SEC response to Madoff failure
I have a column in the Financial Express yesterday about the SEC response to its failure to detect the Madoff fraud and what this means for other securities regulators worldwide. Some of my related blog posts can be found here, here and here.
After its dismal failure to detect the Madoff fraud despite plenty of warnings, the US SEC conducted a review by its own Inspector General of what went wrong. This report published in August was uninteresting as it explained it all away as incompetence and inexperience of the staff concerned.
This explanation was not completely convincing given the detailed information that people like Markopolos provided to the SEC over several years. In any case, there is little point in a 450 page report that reaches a conclusion that could be arrived at simply by applying Hanlon’s Razor: “Never attribute to malice what can be adequately explained by stupidity.”
At the end of September, however, the Inspector General released two more reports (totalling 130 pages) indicating that incompetence might not be the whole story. A survey carried out by the Inspector General found that 24 percent of the SEC enforcement staff felt that cases were improperly influenced or directed by management and 13% stated that they had observed lack of impartiality in performance of official duties.
In this article, however, I will focus on the Inspector General’s recommendations (which the SEC has already accepted) for improving the enforcement and inspections processes at the SEC. These recommendations represent very significant changes in the mindset of how to run these divisions not only at the SEC but at other regulators worldwide.
The report recommends that 50% of the staff and management associated with examination activities should have qualifications like the Certified Fraud Examiner and Certified in Financial Forensics. This recommendation is a sanitised version of what Markopolos recommended when he testified to the US Congress in February about the SEC failure to uncover Madoff despite his detailed complaints.
Markoplos argued that talented CPAs, CFAs, CFPs, CFEs, CIAs, CAIAs, MBAs, finance PhDs and others with finance backgrounds need to be recruited to replace current SEC staffers.
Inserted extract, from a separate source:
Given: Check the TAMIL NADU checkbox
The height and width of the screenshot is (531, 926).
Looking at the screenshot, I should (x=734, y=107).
He also claimed that SEC staffers with credentials like CPA and CFA are not allowed to have their designations printed on their business cards presumably because if the SEC allowed its few credentialled staff to do so, it would expose the overall lack of talent within the SEC.
The Inspector General recommends that all examiners should have access to relevant industry publications and third-party database subscriptions sufficient to develop examination leads and stay current with industry trends. It also talks about establishing a system for searching and screening news articles and information from relevant industry sources for potential securities law violations.
This recommendation responds at least partially to Markopolos’s testimony that most of the time all the SEC uses is Google and Wikipedia because both are free and the SEC regional offices do not have access to industry publications and academic journals.
The SEC estimates that it would cost $300,000-$400,000 annually to provide data access in one room in each office; providing access to each examiner will cost a lot more. It also estimates that it would cost $3-4 million to implement the system for searching news reports and other media, but this appears to be a one time cost rather than an annual cost.
The Inspector General wants examiners to have direct access to the databases of the exchanges, depositories, clearing corporations and various self-regulatory organisations rather than having to get data from these agencies as and when required. This is a huge change of mindset because it blurs the distinction between the self-regulatory organisations as first line regulators and the SEC as the apex regulator. It moves the SEC into the regulatory frontline.
In line with this change, the SEC proposes to train its examiners in the mechanics of securities settlement (both in the US and in major foreign markets), in the trading databases maintained by the various exchanges as well as in the methods to access the expertise of foreign regulators, exchanges, and clearing/settlement agencies.
Turning to investigation, the Inspector General wants all investigation teams to have at least one individual on the team with specific and sufficient knowledge of the subject matter (like Ponzi schemes or options trading) as well as access to at least one additional individual who also has such expertise or knowledge.
During the last quarter century, many regulators elsewhere in the world have looked upon the SEC as the gold standard in securities regulation enforcement and have consciously or unconsciously fashioned themselves on the SEC.
The lesson from Madoff is that the role model should not be the SEC of recent decades but the SEC of the 1930s and 1940s under chairmen like Douglas who believed that the management of the SEC was a higher form of business management. Or perhaps, the role model should be the modern New York Attorney General’s Office.
For regulators who are far behind even the current SEC in terms of talent and resources, the SEC experience should be a wake-up call to put their houses in order.